● **Listed records**
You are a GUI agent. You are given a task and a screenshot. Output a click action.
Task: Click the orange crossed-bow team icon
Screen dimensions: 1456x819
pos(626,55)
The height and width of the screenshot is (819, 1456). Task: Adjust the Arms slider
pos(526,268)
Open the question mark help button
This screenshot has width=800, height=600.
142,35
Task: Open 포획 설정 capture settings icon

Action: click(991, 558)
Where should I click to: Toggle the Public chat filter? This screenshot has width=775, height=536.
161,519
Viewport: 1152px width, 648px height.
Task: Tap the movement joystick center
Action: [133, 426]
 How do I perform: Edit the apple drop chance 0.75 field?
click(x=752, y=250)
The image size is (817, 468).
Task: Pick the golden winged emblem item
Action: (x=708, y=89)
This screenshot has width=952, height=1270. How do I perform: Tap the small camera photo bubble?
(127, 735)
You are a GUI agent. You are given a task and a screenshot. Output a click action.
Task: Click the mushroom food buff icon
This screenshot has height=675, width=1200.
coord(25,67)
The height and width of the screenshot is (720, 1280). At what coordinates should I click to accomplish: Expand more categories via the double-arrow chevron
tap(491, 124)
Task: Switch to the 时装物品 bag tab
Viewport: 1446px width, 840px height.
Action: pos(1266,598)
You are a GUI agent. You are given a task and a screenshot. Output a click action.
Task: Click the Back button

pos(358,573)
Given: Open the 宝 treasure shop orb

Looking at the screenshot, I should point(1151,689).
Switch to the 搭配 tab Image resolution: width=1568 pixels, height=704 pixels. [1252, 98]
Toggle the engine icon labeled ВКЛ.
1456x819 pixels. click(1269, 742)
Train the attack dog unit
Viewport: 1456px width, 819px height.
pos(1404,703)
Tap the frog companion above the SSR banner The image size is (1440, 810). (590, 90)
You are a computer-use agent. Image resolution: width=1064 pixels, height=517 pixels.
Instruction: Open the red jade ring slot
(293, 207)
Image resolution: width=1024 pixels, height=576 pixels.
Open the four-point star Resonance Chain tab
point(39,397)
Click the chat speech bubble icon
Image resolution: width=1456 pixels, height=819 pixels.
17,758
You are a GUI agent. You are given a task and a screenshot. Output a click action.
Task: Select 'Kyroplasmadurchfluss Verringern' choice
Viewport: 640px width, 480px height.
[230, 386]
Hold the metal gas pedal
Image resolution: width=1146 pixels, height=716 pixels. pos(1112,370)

● **Exercise**
Please give every line above as a Markdown table with the columns Row and Line, numbering the rows and leaving out blank lines.

● **Answer to the task**
| Row | Line |
|---|---|
| 1 | You are a GUI agent. You are given a task and a screenshot. Output a click action. |
| 2 | Task: Click the orange crossed-bow team icon |
| 3 | Screen dimensions: 1456x819 |
| 4 | pos(626,55) |
| 5 | The height and width of the screenshot is (819, 1456). Task: Adjust the Arms slider |
| 6 | pos(526,268) |
| 7 | Open the question mark help button |
| 8 | This screenshot has width=800, height=600. |
| 9 | 142,35 |
| 10 | Task: Open 포획 설정 capture settings icon |
| 11 | Action: click(991, 558) |
| 12 | Where should I click to: Toggle the Public chat filter? This screenshot has width=775, height=536. |
| 13 | 161,519 |
| 14 | Viewport: 1152px width, 648px height. |
| 15 | Task: Tap the movement joystick center |
| 16 | Action: [133, 426] |
| 17 |  How do I perform: Edit the apple drop chance 0.75 field? |
| 18 | click(x=752, y=250) |
| 19 | The image size is (817, 468). |
| 20 | Task: Pick the golden winged emblem item |
| 21 | Action: (x=708, y=89) |
| 22 | This screenshot has width=952, height=1270. How do I perform: Tap the small camera photo bubble? |
| 23 | (127, 735) |
| 24 | You are a GUI agent. You are given a task and a screenshot. Output a click action. |
| 25 | Task: Click the mushroom food buff icon |
| 26 | This screenshot has height=675, width=1200. |
| 27 | coord(25,67) |
| 28 | The height and width of the screenshot is (720, 1280). At what coordinates should I click to accomplish: Expand more categories via the double-arrow chevron |
| 29 | tap(491, 124) |
| 30 | Task: Switch to the 时装物品 bag tab |
| 31 | Viewport: 1446px width, 840px height. |
| 32 | Action: pos(1266,598) |
| 33 | You are a GUI agent. You are given a task and a screenshot. Output a click action. |
| 34 | Task: Click the Back button |
| 35 | pos(358,573) |
| 36 | Given: Open the 宝 treasure shop orb |
| 37 | Looking at the screenshot, I should point(1151,689). |
| 38 | Switch to the 搭配 tab Image resolution: width=1568 pixels, height=704 pixels. [1252, 98] |
| 39 | Toggle the engine icon labeled ВКЛ. |
| 40 | 1456x819 pixels. click(1269, 742) |
| 41 | Train the attack dog unit |
| 42 | Viewport: 1456px width, 819px height. |
| 43 | pos(1404,703) |
| 44 | Tap the frog companion above the SSR banner The image size is (1440, 810). (590, 90) |
| 45 | You are a computer-use agent. Image resolution: width=1064 pixels, height=517 pixels. |
| 46 | Instruction: Open the red jade ring slot |
| 47 | (293, 207) |
| 48 | Image resolution: width=1024 pixels, height=576 pixels. |
| 49 | Open the four-point star Resonance Chain tab |
| 50 | point(39,397) |
| 51 | Click the chat speech bubble icon |
| 52 | Image resolution: width=1456 pixels, height=819 pixels. |
| 53 | 17,758 |
| 54 | You are a GUI agent. You are given a task and a screenshot. Output a click action. |
| 55 | Task: Select 'Kyroplasmadurchfluss Verringern' choice |
| 56 | Viewport: 640px width, 480px height. |
| 57 | [230, 386] |
| 58 | Hold the metal gas pedal |
| 59 | Image resolution: width=1146 pixels, height=716 pixels. pos(1112,370) |